I believe the reason you were seeing the 100% CPU from the while(true)
loop in your repro attempt was because the w3schools event source demo doesn't behave like a typical event source would - it closes itself almost immediately, causing bytesRead
to return 0 and produce an infinite reconnection loop (poor repro code on my part). I've updated the repro code to be more verbose in its debug output, and added an await Task.Delay(1000)
on reconnect to prevent any tight loops.
To investigate further, I ran an strace -f
against the process on both Ubuntu and RHEL SL to see what calls were being made by both processes, and got significantly different results. Ubuntu appears to perform relatively few futex
s with a few wait4
s thrown in between them. SL performs similar futex
s, but with many poll
and clock_gettime(CLOCK_MONOTONIC...
syscalls in between them. Alarmingly, the output of strace for the program running for 15 seconds on Ubuntu was 200kb (about 3000 syscalls), on RHEL it was 11.5mb (about 115000 syscalls). It definitely looks like RHEL SL is spinning.
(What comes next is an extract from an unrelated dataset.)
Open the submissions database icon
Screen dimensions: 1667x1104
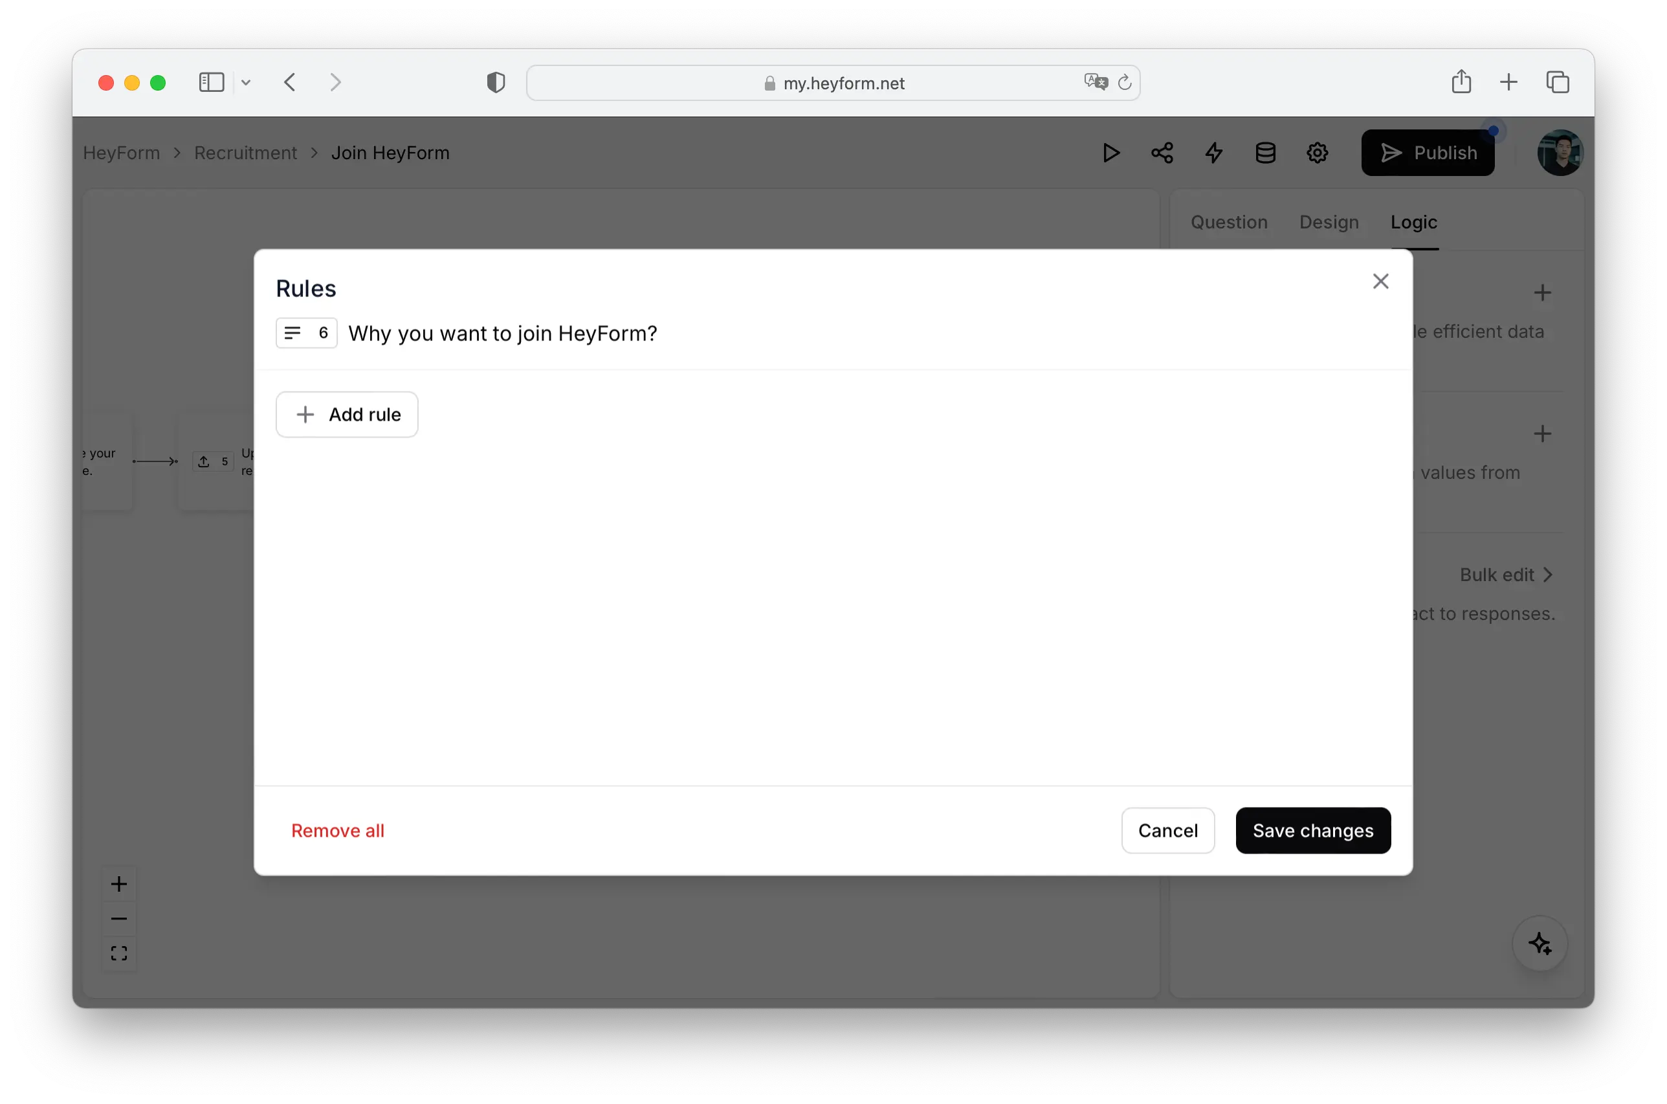(x=1266, y=153)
I have attached the new repro code, as well as the output the program's STDOUT, and strace outputs from the program running on both Ubuntu and RHEL SL (only the first few thousand lines from RHEL SL for size reasons).
New Repro Project: RHELBugTest2.zip
Program output: software-output.txt
Complete Ubuntu strace -f: ubuntu-14.04-AsyncRead-strace.txt
Partial RHEL SL strace -f:
redhat-7.2-AsyncRead-strace-partial.txt
EDIT: Changed RHEL to SL, since technically, this is a Scientific Linux 7.2 build, not actual RHEL 7.2(although they're built from practically the same source)
Dropping by as the sysadmin that runs said EL servers if any input is required as to any system config or other details that may be required. Don't be afraid to ask for info :)
@crozone and @CRCinAU, thanks for following up.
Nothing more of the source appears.